Tim Kemenag RI Melakukan Visitasi Prodi Ilmu Al-Qur’an dan Tafsir

Tim Kementerian Agama RI melakukan kunjungan di Kampus Universitas Yudharta Pasuruan dalam kegiatan visitasi uji kelayakan penambahan program studi yang diajukan oleh pihak Fakultas Agama Islam (FAI) Universitas Yudharta Pasuruan pada tahun 2013 lalu. Program studi yang diajukan oleh pihak FAI Universitas Yudharta Pasuruan mengajukan Prodi Ilmu Al-Qur’an dan Tafsir.

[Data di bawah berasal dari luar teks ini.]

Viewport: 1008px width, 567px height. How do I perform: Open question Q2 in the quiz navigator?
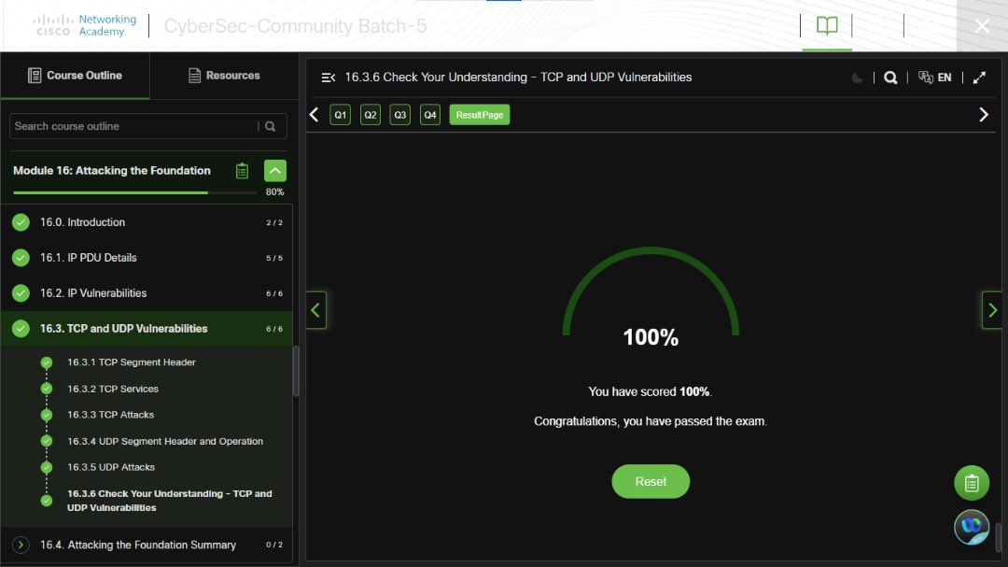click(370, 114)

Dihadapan tim visitasi Kemenag RI. Amang Fathurrahman sebagai Dekan FAI mengemukakan alasan dan latar belakang menyangkut penambahan program studi baru di kampus Universitas Yudharta Pasuruan “bahwa kami dari pihak Universitas menampung aspirasi dari masyarakat karena belum ada prodi Ilmu Al-Qur’an dan Tafsir setingkat pendidikan tinggi di Kab Pasuruan, agar calon mahasiswa dapat memilih program studi yang sesuai dengan kemampuan dan keinginannya, disamping itu juga memberi peluang bagi tenaga pendidikan khususnya sarjana S.2 dan S.3 dengan latar belakang pendidikan Ilmu Tafsir. Selain itu, Universitas Yudharta mempunyai potensi yang memadai dalam mengelolah Prodi Ilmu Tafsir, karena sebagian besar masyarakat Pasuruan dari kalangan Pesantren yang memungkinkan untuk mengasah keilmuannya tidak hanya PAI yang selama ini banyak minati, tetapi mereka diberi kesempatan mendalami Ilmu Tafsir ”.

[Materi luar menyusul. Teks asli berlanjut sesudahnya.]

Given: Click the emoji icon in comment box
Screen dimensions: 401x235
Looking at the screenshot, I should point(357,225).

Dari pihak Kementerian Agama RI sangat merespon dan bahkan merekomendasi jika Universitas Yudharta ingin menambah program studi baru, jika persiapan sudah matang dan dijalankan dengan benar serta harus sejalan dengan Rencana Induk Pengembangan (RIP), disamping itu juga salah satu persyaratan utama untuk pengembangan/penambahan prodi baru harus memiliki SDM yang cukup. Pernyataan ini dikemukakan oleh Prof. Udin Syaefudin Sa’ud, M. Ed, Ph.D, Tim Visitasi pengembangan Prodi dari Kemenag RI.

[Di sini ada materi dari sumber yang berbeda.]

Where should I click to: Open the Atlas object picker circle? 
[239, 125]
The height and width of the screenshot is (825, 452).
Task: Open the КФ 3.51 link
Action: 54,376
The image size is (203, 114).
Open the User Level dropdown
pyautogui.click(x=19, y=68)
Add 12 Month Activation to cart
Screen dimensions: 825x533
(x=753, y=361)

Dari hasil sharing dalam visatasi dan uji kelayakan yang dilakukan oleh tim Kemenag RI, kemungkinan besar Prodi Ilmu Tafsir dan Al-Qur’an akan diloloskan karena sudah memenuhi persyaratan diantaranya memiliki dosen tetap S.2 sebanyak 7 dosen jurusan Ilmu Tafsir.